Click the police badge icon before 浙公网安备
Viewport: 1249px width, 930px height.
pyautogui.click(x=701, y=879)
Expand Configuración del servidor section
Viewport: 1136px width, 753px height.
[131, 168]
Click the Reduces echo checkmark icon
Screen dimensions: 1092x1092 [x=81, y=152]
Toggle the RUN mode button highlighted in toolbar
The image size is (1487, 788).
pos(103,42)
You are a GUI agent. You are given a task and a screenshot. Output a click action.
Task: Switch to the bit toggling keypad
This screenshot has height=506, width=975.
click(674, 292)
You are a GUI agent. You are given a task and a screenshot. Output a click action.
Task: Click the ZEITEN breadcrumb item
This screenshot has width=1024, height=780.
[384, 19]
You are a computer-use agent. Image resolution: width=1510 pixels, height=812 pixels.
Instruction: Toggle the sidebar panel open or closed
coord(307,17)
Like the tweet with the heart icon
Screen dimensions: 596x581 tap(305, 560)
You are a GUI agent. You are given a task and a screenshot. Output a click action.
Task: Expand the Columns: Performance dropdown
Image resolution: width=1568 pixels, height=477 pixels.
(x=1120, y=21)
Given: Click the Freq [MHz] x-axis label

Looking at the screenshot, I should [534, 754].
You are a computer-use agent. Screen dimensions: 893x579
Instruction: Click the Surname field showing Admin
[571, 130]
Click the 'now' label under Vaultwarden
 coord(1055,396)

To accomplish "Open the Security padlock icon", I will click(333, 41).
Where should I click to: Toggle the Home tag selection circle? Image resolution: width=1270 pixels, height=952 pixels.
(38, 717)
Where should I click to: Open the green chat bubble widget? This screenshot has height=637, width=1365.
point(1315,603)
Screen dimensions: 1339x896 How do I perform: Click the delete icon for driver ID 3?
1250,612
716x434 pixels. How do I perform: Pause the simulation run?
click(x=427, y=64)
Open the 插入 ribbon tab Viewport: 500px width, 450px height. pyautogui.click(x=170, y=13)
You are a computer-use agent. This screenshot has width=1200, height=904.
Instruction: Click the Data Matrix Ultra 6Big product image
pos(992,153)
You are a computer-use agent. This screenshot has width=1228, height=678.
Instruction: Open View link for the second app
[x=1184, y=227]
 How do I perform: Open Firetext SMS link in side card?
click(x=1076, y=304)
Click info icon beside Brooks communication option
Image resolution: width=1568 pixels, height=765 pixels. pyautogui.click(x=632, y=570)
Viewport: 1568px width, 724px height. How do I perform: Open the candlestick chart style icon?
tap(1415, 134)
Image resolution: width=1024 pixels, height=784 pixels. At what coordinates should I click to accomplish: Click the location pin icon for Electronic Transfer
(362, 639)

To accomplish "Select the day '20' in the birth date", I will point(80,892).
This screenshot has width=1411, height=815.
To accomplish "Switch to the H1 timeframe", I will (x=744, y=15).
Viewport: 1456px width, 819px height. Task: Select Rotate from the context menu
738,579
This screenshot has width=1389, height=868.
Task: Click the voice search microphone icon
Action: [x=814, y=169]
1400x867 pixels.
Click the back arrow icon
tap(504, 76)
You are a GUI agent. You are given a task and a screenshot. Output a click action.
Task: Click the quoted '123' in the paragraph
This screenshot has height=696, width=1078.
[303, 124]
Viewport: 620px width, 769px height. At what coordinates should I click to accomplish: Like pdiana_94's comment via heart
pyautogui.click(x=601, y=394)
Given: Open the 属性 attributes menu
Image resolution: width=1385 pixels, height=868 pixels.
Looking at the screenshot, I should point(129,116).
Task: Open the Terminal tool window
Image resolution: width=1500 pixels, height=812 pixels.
--
Work required
Duplicate the listing above word for word, from the line containing "Click the 'now' label under Vaultwarden" through the line containing "pos(992,153)", with both end lines included.

Exercise answer
Click the 'now' label under Vaultwarden
 coord(1055,396)

To accomplish "Open the Security padlock icon", I will click(333, 41).
Where should I click to: Toggle the Home tag selection circle? Image resolution: width=1270 pixels, height=952 pixels.
(38, 717)
Where should I click to: Open the green chat bubble widget? This screenshot has height=637, width=1365.
point(1315,603)
Screen dimensions: 1339x896 How do I perform: Click the delete icon for driver ID 3?
1250,612
716x434 pixels. How do I perform: Pause the simulation run?
click(x=427, y=64)
Open the 插入 ribbon tab Viewport: 500px width, 450px height. pyautogui.click(x=170, y=13)
You are a computer-use agent. This screenshot has width=1200, height=904.
Instruction: Click the Data Matrix Ultra 6Big product image
pos(992,153)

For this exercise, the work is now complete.